Recto asks NBI to lead crackdown on new airport modus

Sen. Ralph Recto

MANILA — Senate President Pro-Tempore Ralph Recto on Thursday urged the National Bureau of Investigation (NBI) and other government authorities to lead the crackdown on the alleged “Maleta Gang” syndicate victimizing travelers at the country’s premier airport.

“It took a foreign VIP to lodge a complaint before authorities finally took action against a continuing crime routinely posted by its victims, our OFWs, in social media,” Recto said in a statement.

The senator called the attention of the law enforcers following the arrest of four baggage handlers at the Manila Ninoy Aquino International Airport (NAIA) for allegedly stealing the jewelry of Turkish Foreign Minister Mevlut Cavusoglu’s wife on Wednesday.

Recto also urged other “non-NAIA based agencies” to join the probe, saying that “intelligence fund” should be used if needed.

“Hindi na pwede na taga-NAIA lang, tulad ng NAIA police (It should not be just the people in NAIA like the NAIA police). You have to bring in outside investigators,” he said. “Kung kailangang gamitan ito ng intelligence fund (If it necessitates the use of intelligence fund), it will be good money worth spending.”

“When you steal from OFWs, who are returning from long and low-paying hard labor abroad, then you are an enemy of the state,” Recto added.

Recto said tourism efforts were also negated by the “bad press” the country’s main gateway was getting.

“’Yang Maleta Gang sa NAIA ang negative effect niyan sa turismo ay tulad din ng damage na ginawa ng Maute group (The Maleta Gang at NAIA gets the same negative effect in our tourism, just like the damage brought by Maute group),” he said.

“One of the worst airports na nga in terms of passenger facilities and traffic congestion, tapos enveloped pa in other controversies,” Recto said.

Despite the country’s top tourist spots, Recto also lamented that the controversies surrounding NAIA were causing “stigma.”

“Maganda nga beaches natin, smiling nga tayo (Our beaches are beautiful, we are always smiling) but we’re having a hard time living down the stigma that our airport is either they plant a bullet in your bag or they divest it of its contents,” he said.

The senator also pointed out that money should not be a problem in transforming NAIA’s image into an honest institution, once “a few bad eggs working there” are fired.

“In 2014, government was already collecting P9.3 billion from NAIA passengers and airlines, netting P5.25 billion that year,” Recto said. “Sa ganitong kita, ano ba naman ang gastos para sa dagdag na CCTV at pulis sa baggage routes (With this kind of income, what hinders them from installing additional CCTV and assigning police at baggage routes)?”

Recto said a third of NAIA’s P9.3 billion gross income came from the P550 international terminal fee and the P200 domestic terminal fee paid by passengers, which reached P3.5 billion in 2014.
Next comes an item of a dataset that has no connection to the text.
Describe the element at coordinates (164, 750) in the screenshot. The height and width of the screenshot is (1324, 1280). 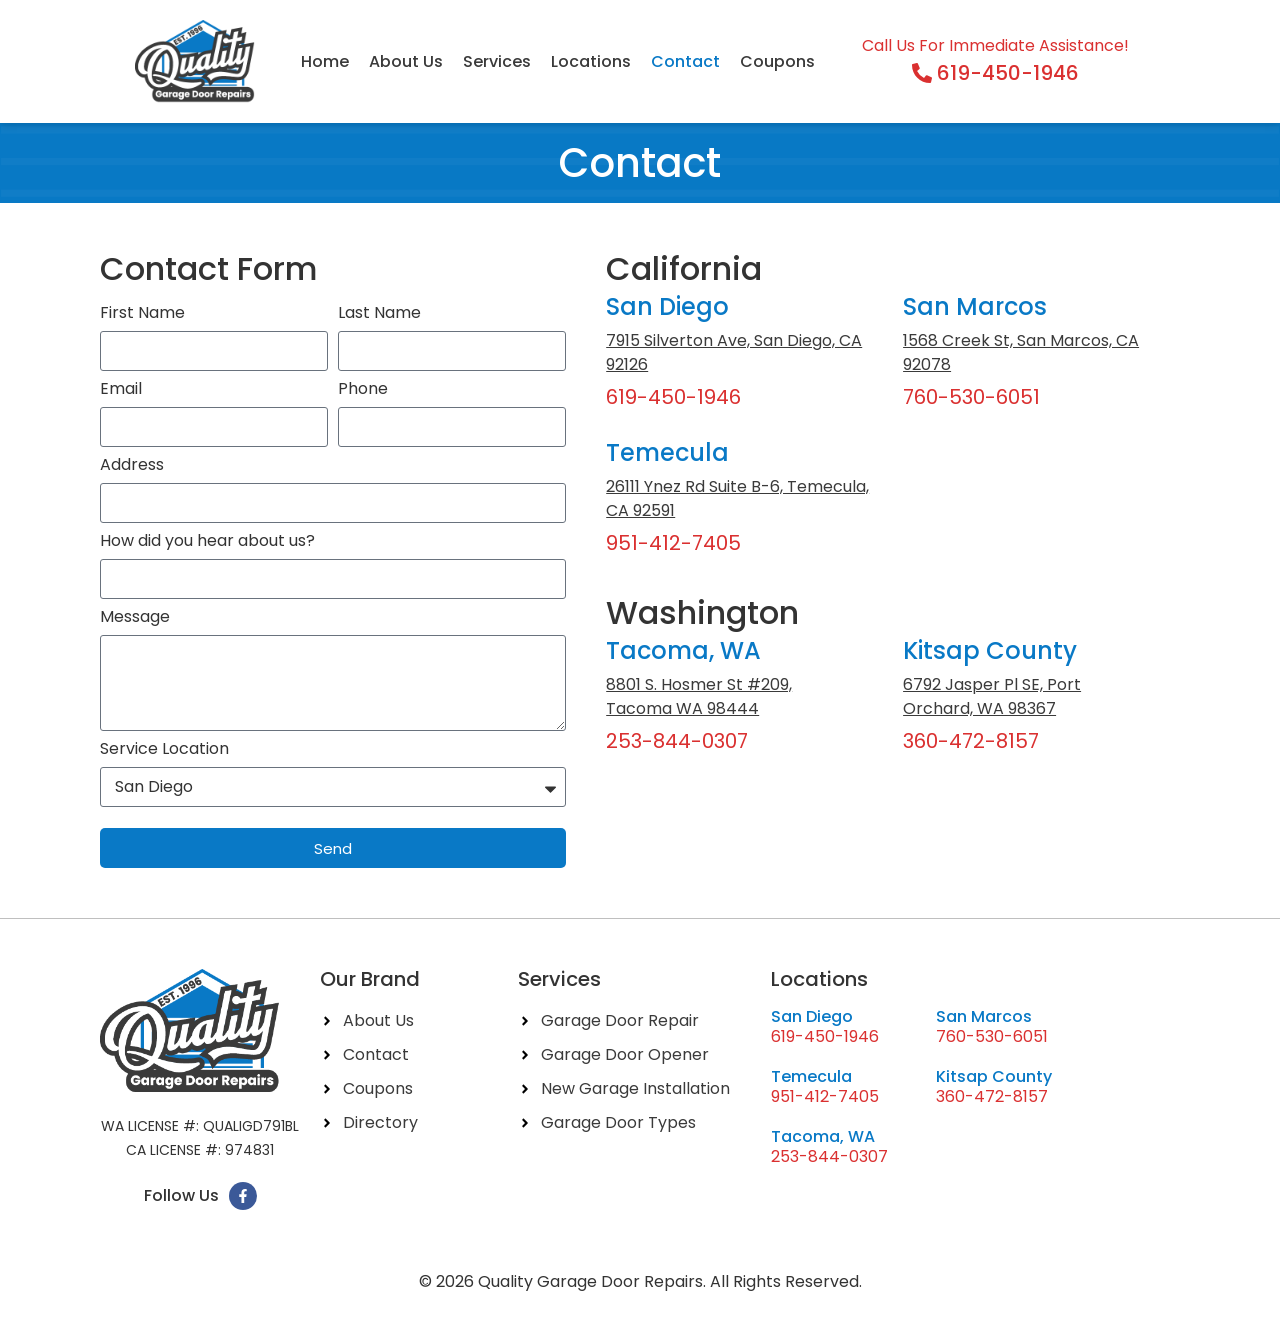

“Tapos kung Pinoy na turista ka na paalis, may travel tax ka na babayaran, only to discover upon arrival at your destination na mayroon din palang nangolekta ng gamit mo (And when you are a Filipino tourist flying out, you’ll be paying travel tax only to discover upon arrival at your destination that someone also collected your belongings),” he lamented.

Travel tax rates cost around P2,700 for a first class passenger, P1,620 for an economy seat and P300 for an OFW dependent, according to Recto.

“Nagbabayad ka pa ng airport security fee, tapos ang gamit mo hindi secure. So para saan pa ang binayaran mo para sa iyong seguridad at ng iyong gamit (You have paid the security fee and yet your belongings are not secured. So, what’s the purpose of that payment intended to secure your things)?” he said.

Recto also noted that in 2014, P598 million in Airport Security Fees was collected from NAIA users and remitted to the national Treasury.